*** Records provided ***
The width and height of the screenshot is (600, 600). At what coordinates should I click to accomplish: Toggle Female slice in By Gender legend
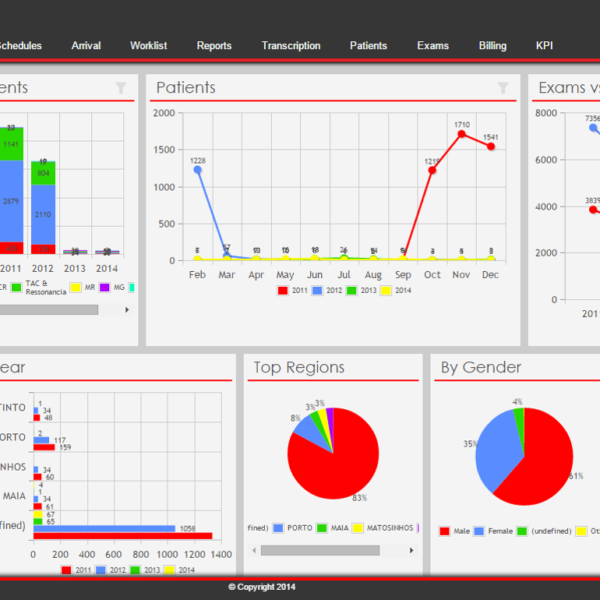494,531
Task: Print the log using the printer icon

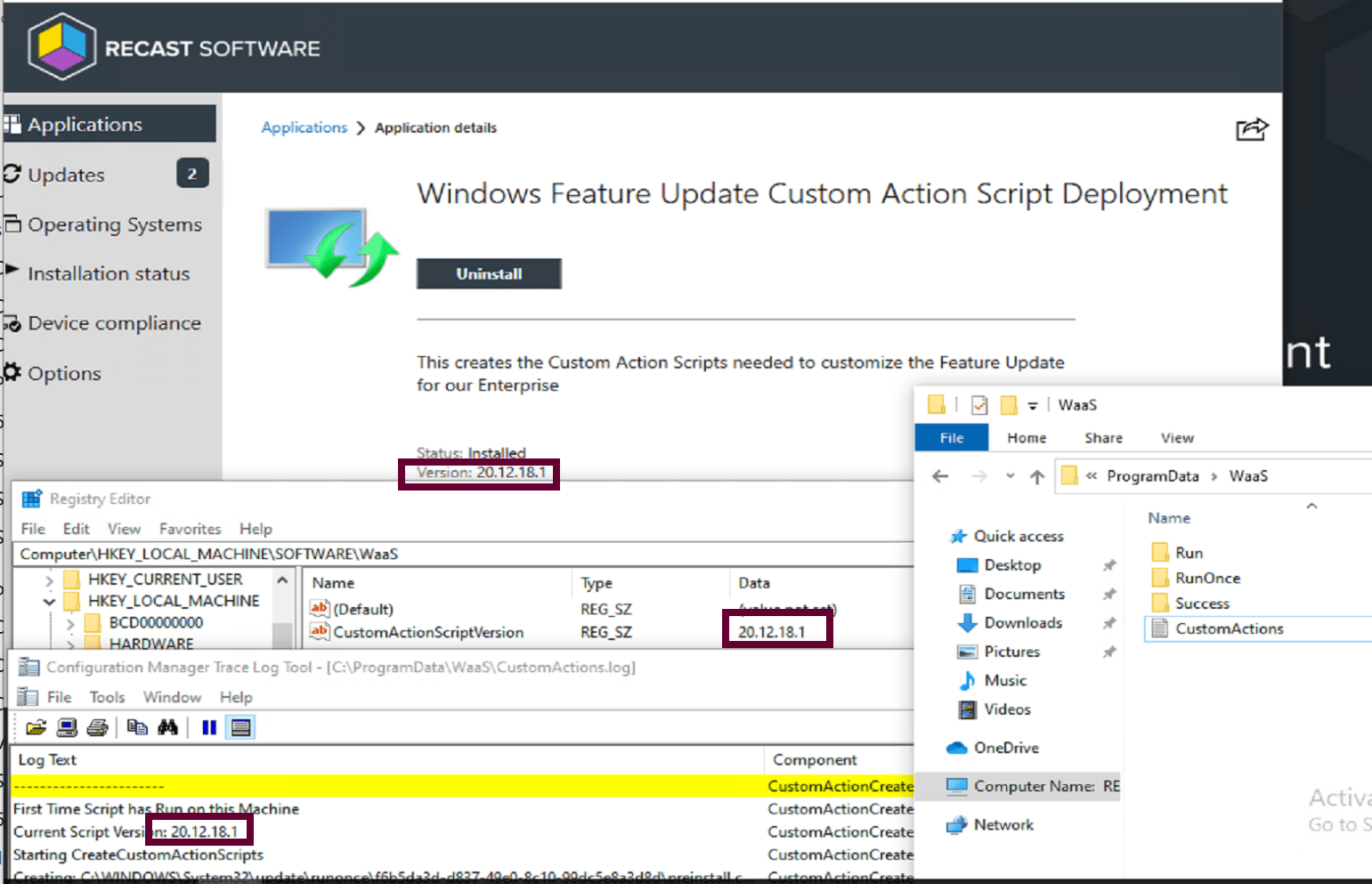Action: tap(96, 727)
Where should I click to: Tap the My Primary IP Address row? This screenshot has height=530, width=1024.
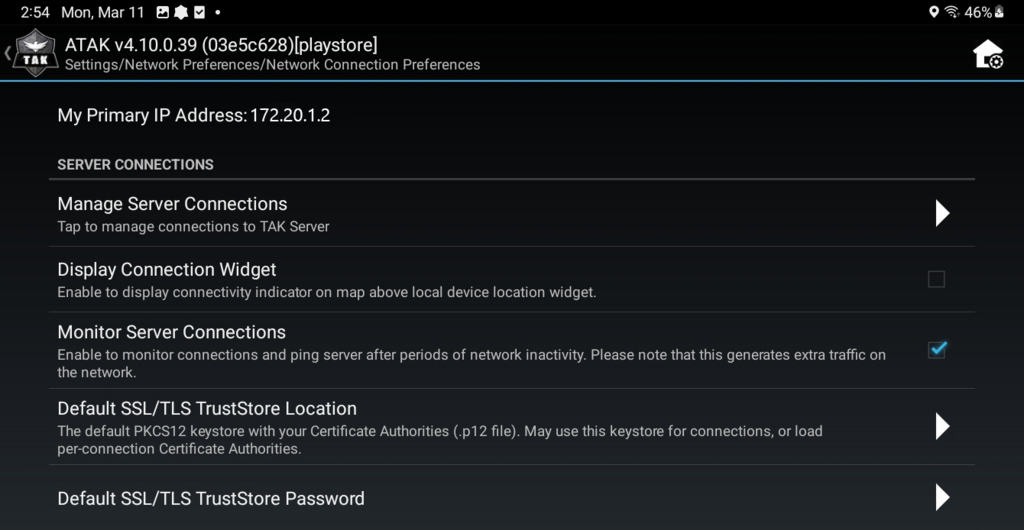click(x=194, y=116)
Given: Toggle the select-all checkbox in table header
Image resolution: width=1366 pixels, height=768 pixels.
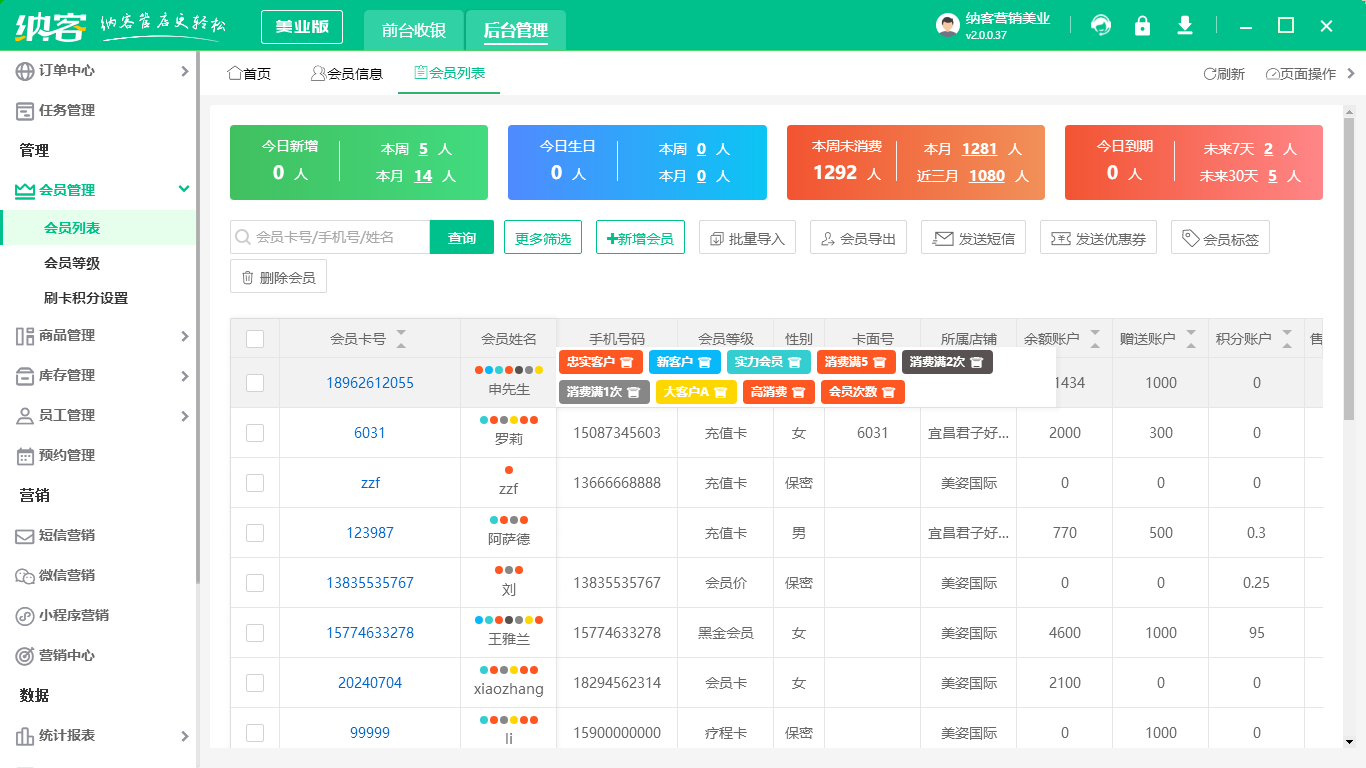Looking at the screenshot, I should click(x=255, y=339).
***
▶ Task to carry out: Your copy of the records must match them exactly, except that no pictures appear in it.

▶ Response below:
The width and height of the screenshot is (600, 600). At what coordinates should I click to accomplish: Toggle Female slice in By Gender legend
494,531
Task: Print the log using the printer icon

Action: tap(96, 727)
Where should I click to: Tap the My Primary IP Address row? This screenshot has height=530, width=1024.
click(x=194, y=116)
Given: Toggle the select-all checkbox in table header
Image resolution: width=1366 pixels, height=768 pixels.
Looking at the screenshot, I should click(x=255, y=339).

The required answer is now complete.